I am wondering how much money you can gift to a non-family member without interfering with their state benefit. A lady has been doing housework for me for many years and has been a tremendous support to me as well as keeping my life civilized. She is a deserted wife, and is on a pittance from the state. I am coming into some money soon and would like to be able to give her a decent gift, but I don't want to get her into any trouble with tax or reduced state benefits. I'd like to be able to express my appreciation to her while I'm alive, rather than have her wait for my will, because she's older than me. Also, is there any legal and discreet way to do this to minimise diffiuclties - apart from the old brown envelope trick?


----------



## pat127 (10 Mar 2007)

Chole said:


> I am wondering how much money you can gift to a non-family member without interfering with their state benefit. A lady has been doing housework for me for many years and has been a tremendous support to me as well as keeping my life civilized. She is a deserted wife, and is on a pittance from the state. I am coming into some money soon and would like to be able to give her a decent gift, but I don't want to get her into any trouble with tax or reduced state benefits. I'd like to be able to express my appreciation to her while I'm alive, rather than have her wait for my will, because she's older than me. Also, is there any legal and discreet way to do this to minimise diffiuclties - apart from the old brown envelope trick?

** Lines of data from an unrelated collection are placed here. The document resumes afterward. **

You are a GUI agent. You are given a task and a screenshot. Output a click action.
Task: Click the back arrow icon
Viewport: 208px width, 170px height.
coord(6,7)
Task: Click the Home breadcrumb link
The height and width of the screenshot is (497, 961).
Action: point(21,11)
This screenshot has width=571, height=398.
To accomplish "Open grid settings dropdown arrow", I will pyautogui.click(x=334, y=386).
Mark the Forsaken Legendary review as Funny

There are 2 aspects to be considered, Gift Tax and Social Welfare. Regarding tax see the Table in 

[broken link removed]

The tax-free threshold in 2007 in your situation is €24,841.

Re Social Welfare. You'd need to be specific as to what payment she is actually receiving. That'll depend on when she was first eligible for a payment and how old she is now. Although there are general guidelines covering how savings are treated when it comes to calculating means, different schemes can have slightly different rules.


----------



## Yachtie (10 Mar 2007)

Chole said:


> I am wondering how much money you can gift to a non-family member without interfering with their state benefit. A lady has been doing housework for me for many years and has been a tremendous support to me as well as keeping my life civilized. She is a deserted wife, and is on a pittance from the state. I am coming into some money soon and would like to be able to give her a decent gift, but I don't want to get her into any trouble with tax or reduced state benefits. I'd like to be able to express my appreciation to her while I'm alive, rather than have her wait for my will, because she's older than me. Also, is there any legal and discreet way to do this to minimise diffiuclties - apart from the old brown envelope trick?


 
I wouldn't know anything about this, but just wanted to say that you are a very kind and generous person. It's comforting to know that people still do these things as a 'thank you' gesture. 

I was thinking of giving a small gift to a sales person who was very generous with their time and product information. I just feel that they've done their job extremely well and deserve a little token of appreciation.


----------